The ligand is always drawn in a conventional 2D schematic form, with most of the hydrogen atoms either implied or subsumed into the atom label. Hydrogen atoms explicitly involved in a hydrogen bond are drawn individually, and oriented toward the residues with which they interact. The annotated proximity contour and solvent surface area exposure properties are drawn in the background of the diagram.

Gallery

1RO6 1ETS
1RO61ETS
1FVT 1G5S
1FVT1G5S
1ADD 1ATP
1ADD1ATP

Future Work

Since the release of MOE 2006, a number of subsequent improvements are in development, some of which are:

  • Residue-residue interactions (such as hydrogen bonds or disulfide bridges), which influence the order and priority of weakly bound residue placement, in order to produce an arrangement which is more readily comparable to the original 3D active site, and may optionally be drawn in the diagram.

  • Arene π-π and π-cation interactions, which are detected and drawn in the final diagram.

  • Ligand series alignment, when multiple similar active sites are available in the input. The orientation of the ligands relative to one another can be reproduced in the series of diagrams.

  • Concurrent residue placement, for a series of similar (but not necessarily identical) active sites, in which the union of residues is arranged for all active sites at the same time, such that the resulting diagrams show an identical binding pocket.

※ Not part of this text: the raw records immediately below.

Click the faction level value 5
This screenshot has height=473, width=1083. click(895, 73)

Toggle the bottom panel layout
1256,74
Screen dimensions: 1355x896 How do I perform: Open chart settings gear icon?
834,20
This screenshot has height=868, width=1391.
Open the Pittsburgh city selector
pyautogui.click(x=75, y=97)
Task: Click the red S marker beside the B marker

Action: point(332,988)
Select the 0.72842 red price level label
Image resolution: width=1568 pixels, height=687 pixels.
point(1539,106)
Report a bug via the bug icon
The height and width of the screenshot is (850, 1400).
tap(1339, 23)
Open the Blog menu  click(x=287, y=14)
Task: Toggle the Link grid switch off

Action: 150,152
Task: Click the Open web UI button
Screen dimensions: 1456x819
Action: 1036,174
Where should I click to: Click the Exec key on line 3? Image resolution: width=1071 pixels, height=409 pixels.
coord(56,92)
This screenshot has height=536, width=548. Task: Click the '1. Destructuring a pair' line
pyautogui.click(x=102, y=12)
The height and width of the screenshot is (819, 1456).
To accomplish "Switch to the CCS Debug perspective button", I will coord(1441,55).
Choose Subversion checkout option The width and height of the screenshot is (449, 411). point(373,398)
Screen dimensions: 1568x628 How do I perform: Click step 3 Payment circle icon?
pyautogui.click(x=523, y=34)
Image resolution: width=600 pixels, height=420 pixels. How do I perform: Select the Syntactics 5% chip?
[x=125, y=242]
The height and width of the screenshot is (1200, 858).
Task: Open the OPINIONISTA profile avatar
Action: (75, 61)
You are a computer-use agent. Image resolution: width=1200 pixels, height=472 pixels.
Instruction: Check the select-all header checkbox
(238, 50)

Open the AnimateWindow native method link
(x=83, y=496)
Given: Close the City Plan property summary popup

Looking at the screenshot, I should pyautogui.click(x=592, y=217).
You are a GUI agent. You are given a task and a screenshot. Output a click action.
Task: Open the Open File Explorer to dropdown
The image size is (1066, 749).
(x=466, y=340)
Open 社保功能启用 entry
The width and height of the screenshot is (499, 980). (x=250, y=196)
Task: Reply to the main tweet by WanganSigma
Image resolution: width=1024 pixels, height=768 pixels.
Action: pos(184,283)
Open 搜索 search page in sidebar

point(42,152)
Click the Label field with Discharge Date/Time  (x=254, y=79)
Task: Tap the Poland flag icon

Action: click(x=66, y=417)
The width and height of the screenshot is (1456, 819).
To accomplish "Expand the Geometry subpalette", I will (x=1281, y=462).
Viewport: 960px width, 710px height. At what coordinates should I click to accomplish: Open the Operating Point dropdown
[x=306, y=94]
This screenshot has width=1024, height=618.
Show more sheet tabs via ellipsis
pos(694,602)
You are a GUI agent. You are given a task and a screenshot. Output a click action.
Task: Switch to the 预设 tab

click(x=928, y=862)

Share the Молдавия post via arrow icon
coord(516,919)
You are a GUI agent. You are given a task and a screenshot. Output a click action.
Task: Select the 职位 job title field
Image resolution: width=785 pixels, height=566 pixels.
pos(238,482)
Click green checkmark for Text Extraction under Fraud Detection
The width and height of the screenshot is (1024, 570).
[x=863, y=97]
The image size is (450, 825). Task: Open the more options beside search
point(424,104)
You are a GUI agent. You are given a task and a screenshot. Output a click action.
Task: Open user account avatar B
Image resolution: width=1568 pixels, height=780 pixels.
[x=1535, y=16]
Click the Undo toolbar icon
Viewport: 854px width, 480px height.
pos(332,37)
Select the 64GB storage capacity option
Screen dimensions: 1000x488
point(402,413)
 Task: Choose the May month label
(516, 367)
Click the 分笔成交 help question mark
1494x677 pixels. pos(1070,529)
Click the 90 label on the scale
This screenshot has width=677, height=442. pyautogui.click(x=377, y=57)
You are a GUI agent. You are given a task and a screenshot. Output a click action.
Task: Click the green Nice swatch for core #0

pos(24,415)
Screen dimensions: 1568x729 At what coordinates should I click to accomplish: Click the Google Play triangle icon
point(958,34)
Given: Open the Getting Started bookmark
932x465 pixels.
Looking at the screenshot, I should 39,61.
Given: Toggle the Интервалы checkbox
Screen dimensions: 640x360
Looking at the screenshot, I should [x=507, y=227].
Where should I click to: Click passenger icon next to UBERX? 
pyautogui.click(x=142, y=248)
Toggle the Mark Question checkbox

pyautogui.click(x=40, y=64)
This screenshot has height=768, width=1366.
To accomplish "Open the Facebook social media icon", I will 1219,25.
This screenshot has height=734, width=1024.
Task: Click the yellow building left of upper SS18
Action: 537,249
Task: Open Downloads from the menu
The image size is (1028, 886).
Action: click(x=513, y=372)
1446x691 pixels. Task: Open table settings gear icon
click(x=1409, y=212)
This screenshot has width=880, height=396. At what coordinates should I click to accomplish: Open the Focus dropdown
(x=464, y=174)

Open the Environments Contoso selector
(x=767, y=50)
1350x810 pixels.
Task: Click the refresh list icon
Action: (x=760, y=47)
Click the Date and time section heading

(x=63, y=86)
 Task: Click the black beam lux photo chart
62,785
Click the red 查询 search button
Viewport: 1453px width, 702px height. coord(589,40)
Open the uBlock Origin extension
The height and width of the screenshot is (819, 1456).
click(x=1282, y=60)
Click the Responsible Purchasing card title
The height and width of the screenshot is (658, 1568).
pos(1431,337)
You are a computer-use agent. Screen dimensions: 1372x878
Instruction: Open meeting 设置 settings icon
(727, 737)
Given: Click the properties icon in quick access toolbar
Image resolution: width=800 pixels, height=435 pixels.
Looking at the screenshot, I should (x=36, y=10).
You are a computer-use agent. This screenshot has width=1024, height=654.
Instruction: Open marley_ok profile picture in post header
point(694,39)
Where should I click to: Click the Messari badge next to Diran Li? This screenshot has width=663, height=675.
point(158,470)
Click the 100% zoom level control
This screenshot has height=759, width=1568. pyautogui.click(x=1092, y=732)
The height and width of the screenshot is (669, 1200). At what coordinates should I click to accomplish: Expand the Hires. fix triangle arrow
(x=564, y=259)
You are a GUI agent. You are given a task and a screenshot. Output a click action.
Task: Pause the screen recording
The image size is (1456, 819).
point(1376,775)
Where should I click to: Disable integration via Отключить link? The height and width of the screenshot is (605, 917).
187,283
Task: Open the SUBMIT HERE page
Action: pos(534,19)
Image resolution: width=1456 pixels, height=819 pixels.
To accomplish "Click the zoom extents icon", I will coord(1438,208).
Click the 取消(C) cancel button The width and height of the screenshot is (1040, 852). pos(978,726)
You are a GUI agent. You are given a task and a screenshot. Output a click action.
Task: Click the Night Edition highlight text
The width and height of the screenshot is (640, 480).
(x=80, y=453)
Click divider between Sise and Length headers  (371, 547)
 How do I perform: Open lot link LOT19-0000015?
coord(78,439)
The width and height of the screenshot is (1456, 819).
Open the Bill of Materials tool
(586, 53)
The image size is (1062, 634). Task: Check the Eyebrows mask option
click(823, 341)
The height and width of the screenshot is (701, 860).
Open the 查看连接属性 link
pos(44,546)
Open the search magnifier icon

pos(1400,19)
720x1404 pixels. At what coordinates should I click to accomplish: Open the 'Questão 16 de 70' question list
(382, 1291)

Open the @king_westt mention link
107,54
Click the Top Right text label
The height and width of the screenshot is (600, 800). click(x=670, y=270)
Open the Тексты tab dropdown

  • Conserved interactions and residues for a series, showing which features are consistent throughout.

References

[Wallace 1995] Wallace, A.C., Laskowski, R.A., Thornton, J.M.; "LIGPLOT: a program to generate schematic diagrams of protein-ligand interactions". Protein Engineering 8 (1995) 127-134.
[Clark 2006] (a) Clark, A.M. ; Labute, P.; Santavy, M.; "2D Structure Depiction", J. Chem. Inf. Model., 46, 1107-1123 (2006); (b) Chemical Computing Group Journal article (2005).
[Labute 2001] Labute, P.; "Probabilistic Receptor Potentials". Chemical Computing Group Journal (2001), http://www.chemcomp.com/journal/cstat.htm.
[FuncRef] SVL function reference, available to MOE users.